* [Stored data]
---+---
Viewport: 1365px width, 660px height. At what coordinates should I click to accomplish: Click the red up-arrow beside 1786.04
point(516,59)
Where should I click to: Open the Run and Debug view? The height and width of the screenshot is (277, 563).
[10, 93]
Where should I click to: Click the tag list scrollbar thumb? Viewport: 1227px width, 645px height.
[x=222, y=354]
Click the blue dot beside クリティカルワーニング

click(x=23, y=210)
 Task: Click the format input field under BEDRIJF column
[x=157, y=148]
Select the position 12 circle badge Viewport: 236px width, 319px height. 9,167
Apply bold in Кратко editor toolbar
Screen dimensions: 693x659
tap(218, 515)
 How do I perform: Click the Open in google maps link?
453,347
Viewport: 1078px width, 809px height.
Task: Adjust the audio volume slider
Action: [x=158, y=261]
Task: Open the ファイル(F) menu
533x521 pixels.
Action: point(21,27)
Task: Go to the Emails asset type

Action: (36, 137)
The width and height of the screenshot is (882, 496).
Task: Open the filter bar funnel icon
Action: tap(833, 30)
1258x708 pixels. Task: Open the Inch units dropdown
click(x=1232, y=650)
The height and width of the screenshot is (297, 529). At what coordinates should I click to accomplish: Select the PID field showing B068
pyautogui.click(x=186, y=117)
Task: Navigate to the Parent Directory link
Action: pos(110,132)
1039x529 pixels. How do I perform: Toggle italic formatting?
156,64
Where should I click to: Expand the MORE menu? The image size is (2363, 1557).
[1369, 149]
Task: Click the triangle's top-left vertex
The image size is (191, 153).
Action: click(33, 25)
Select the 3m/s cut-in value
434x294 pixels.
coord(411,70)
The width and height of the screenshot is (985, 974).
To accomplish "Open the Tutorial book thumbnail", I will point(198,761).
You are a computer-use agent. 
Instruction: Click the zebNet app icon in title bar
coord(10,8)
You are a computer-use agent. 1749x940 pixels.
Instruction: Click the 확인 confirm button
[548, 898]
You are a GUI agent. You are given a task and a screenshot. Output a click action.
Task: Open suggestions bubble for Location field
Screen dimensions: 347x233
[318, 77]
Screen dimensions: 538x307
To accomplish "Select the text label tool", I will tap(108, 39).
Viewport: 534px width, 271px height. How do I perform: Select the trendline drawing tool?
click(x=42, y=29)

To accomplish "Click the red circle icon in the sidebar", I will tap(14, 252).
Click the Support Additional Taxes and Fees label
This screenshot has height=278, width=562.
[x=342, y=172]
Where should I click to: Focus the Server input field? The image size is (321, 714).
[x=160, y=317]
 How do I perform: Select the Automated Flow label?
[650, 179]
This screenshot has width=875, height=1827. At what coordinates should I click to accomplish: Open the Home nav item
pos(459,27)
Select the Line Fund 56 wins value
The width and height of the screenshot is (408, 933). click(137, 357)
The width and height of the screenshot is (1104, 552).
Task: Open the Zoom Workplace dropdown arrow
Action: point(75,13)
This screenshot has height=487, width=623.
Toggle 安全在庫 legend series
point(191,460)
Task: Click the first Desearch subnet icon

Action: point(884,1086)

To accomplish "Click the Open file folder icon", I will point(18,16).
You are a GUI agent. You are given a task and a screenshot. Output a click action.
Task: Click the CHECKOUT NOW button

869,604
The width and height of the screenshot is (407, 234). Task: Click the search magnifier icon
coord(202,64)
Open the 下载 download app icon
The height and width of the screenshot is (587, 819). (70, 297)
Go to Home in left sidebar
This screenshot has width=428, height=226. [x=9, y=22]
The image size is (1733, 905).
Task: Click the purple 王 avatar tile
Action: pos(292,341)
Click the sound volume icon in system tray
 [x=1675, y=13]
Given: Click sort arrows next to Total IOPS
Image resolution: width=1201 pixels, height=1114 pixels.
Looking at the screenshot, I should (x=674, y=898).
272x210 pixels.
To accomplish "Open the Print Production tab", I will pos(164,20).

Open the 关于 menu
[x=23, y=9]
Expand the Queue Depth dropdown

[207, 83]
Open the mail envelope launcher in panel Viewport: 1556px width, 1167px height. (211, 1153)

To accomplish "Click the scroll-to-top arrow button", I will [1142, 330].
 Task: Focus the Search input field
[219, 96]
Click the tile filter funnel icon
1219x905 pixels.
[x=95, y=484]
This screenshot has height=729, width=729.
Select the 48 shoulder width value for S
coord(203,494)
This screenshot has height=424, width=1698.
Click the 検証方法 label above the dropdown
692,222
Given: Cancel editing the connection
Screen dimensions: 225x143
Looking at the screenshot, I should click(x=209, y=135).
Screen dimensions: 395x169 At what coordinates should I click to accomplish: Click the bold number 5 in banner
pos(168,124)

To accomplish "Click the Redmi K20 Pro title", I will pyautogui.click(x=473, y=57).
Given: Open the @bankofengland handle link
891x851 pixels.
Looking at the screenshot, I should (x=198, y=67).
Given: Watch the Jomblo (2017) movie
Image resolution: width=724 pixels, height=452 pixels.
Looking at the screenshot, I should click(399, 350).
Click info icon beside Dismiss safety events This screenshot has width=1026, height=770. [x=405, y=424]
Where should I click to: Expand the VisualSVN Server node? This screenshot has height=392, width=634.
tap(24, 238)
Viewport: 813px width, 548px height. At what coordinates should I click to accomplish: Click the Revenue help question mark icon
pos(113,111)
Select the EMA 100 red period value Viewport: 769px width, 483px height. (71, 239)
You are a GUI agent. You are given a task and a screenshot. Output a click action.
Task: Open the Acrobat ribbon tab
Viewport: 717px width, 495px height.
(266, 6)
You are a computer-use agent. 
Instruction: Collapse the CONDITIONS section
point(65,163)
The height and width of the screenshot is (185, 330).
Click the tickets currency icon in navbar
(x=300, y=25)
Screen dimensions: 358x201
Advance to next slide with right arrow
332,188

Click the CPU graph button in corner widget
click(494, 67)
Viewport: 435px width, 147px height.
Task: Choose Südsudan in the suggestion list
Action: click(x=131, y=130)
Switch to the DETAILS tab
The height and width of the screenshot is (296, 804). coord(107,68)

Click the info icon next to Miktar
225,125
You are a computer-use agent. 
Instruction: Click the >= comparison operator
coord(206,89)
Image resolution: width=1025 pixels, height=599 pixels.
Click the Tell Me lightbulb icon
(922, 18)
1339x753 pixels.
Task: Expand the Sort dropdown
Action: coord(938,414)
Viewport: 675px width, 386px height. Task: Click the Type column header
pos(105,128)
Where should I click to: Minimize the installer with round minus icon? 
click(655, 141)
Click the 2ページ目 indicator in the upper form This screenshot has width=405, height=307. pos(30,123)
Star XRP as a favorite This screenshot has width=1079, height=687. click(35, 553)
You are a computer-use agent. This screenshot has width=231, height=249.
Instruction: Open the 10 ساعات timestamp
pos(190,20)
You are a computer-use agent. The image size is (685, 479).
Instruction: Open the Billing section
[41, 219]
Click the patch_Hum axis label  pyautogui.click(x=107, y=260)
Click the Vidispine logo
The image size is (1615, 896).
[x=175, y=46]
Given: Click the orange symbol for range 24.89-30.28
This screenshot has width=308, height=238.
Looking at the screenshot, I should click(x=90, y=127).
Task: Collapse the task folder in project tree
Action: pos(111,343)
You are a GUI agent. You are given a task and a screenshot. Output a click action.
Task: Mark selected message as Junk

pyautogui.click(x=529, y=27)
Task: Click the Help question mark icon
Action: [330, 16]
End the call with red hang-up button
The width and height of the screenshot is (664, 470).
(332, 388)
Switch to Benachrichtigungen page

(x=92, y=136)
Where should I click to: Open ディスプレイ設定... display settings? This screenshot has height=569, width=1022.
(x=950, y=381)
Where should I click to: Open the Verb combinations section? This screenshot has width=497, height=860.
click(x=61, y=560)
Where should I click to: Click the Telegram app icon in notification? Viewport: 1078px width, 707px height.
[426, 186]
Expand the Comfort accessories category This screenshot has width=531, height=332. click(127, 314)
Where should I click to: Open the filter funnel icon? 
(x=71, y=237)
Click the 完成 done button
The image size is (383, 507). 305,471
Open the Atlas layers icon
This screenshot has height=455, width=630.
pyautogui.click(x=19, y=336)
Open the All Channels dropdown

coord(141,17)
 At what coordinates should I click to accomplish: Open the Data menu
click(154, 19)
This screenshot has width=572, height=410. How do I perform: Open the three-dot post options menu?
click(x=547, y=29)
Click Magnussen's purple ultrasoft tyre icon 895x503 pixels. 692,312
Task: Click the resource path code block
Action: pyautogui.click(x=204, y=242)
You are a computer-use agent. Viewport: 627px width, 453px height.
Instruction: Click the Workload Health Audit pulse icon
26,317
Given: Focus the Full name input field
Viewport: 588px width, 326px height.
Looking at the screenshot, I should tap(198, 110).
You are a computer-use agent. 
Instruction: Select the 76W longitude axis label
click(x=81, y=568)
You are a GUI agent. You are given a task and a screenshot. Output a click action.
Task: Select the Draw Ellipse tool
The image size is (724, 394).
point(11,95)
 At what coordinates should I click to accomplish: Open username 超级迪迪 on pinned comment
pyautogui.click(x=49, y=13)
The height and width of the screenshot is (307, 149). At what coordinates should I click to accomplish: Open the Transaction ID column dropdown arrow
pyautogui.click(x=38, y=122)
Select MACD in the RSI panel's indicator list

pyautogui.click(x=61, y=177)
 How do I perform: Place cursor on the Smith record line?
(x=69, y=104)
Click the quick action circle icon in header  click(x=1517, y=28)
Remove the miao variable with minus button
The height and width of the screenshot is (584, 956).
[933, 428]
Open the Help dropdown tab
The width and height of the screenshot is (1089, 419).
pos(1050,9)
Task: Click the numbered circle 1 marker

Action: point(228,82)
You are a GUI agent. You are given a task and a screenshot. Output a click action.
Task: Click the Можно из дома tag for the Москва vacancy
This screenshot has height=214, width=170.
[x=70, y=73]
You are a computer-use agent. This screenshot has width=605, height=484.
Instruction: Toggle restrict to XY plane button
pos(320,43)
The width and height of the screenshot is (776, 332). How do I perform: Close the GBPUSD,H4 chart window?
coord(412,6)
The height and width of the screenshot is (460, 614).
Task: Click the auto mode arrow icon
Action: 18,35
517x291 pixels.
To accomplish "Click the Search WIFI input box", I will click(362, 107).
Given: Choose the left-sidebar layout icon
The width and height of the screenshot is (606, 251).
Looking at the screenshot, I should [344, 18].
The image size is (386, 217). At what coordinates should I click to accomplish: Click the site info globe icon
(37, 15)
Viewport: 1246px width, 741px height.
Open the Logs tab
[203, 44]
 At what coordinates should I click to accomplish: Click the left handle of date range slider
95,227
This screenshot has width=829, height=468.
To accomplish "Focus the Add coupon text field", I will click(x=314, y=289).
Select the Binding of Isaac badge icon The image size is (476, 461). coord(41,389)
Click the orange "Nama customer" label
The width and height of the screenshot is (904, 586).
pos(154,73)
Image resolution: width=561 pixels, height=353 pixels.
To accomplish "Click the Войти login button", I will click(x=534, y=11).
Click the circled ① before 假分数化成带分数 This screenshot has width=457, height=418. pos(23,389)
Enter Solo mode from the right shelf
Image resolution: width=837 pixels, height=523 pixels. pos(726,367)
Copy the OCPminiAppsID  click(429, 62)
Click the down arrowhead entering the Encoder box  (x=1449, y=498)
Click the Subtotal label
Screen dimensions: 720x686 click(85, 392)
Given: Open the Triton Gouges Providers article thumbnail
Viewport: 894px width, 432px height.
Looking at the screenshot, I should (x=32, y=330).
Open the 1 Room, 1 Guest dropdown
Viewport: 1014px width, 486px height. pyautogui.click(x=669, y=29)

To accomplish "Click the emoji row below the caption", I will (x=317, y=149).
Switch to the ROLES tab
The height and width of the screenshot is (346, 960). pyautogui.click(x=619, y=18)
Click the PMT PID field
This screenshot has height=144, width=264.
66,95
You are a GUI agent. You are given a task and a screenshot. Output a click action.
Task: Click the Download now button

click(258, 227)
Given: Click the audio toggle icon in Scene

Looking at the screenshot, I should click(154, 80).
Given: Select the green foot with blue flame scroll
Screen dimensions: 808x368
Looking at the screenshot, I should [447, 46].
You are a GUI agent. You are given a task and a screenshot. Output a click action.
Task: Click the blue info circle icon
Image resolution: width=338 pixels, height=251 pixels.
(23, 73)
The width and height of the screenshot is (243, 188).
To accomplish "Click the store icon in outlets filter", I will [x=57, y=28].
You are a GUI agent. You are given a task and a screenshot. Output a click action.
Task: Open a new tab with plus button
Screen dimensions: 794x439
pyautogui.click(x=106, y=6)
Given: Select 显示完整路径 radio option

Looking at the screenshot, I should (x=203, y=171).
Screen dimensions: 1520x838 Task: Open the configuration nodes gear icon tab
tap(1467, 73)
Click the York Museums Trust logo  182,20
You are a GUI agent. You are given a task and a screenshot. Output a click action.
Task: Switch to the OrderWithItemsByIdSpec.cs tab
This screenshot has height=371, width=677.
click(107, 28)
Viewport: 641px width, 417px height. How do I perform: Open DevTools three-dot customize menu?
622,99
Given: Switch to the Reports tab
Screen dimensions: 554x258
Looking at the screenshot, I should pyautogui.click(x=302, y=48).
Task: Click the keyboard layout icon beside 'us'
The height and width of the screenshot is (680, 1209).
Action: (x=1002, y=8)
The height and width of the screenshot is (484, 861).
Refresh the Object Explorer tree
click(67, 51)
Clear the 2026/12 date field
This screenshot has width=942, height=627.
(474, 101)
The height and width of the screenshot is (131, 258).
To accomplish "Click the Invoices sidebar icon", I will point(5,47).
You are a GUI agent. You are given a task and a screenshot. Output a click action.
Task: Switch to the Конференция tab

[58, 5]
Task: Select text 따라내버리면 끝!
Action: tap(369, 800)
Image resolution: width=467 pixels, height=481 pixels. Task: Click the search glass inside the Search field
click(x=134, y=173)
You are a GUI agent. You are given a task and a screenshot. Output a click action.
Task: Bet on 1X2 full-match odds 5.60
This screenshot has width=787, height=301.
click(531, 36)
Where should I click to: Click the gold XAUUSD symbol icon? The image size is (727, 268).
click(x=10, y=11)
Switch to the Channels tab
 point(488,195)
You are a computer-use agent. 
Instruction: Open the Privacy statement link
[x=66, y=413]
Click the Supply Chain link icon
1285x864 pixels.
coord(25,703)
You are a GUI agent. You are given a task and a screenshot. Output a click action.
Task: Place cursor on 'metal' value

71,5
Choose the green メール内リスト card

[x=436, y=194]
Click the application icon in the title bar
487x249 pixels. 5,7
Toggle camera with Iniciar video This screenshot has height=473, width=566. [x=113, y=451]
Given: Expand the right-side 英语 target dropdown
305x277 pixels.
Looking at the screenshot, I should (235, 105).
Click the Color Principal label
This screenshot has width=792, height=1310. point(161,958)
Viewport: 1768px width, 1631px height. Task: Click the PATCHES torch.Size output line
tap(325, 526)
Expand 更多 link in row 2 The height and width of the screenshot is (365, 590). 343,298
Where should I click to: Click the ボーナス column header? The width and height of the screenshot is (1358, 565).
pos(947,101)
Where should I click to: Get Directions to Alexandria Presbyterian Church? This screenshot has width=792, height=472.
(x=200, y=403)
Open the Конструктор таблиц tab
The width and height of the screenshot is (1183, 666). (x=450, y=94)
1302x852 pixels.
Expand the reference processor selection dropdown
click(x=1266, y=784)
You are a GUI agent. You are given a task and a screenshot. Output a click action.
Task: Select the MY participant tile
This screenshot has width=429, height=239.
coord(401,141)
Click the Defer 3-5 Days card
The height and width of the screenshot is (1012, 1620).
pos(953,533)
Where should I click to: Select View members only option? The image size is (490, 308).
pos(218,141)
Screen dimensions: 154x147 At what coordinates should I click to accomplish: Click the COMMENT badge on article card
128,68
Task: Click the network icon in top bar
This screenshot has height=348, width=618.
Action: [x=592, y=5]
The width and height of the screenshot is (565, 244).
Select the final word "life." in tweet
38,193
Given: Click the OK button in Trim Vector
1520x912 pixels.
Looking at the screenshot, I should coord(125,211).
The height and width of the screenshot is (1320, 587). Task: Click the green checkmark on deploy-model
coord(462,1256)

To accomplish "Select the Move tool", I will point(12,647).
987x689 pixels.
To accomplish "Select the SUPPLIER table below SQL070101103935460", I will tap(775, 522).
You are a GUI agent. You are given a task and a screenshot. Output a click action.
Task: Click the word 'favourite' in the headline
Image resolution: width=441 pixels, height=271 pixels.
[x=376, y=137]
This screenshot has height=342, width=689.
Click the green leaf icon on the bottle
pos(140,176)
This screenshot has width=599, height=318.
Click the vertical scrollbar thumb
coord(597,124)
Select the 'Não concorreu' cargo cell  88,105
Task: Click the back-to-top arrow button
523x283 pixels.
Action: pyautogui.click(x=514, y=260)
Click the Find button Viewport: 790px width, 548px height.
---+---
Can you write out the listing above word for word, beginning with the line containing "The height and width of the screenshot is (1320, 587)." and stopping after the line containing "I will point(12,647)."?

The height and width of the screenshot is (1320, 587). Task: Click the green checkmark on deploy-model
coord(462,1256)

To accomplish "Select the Move tool", I will point(12,647).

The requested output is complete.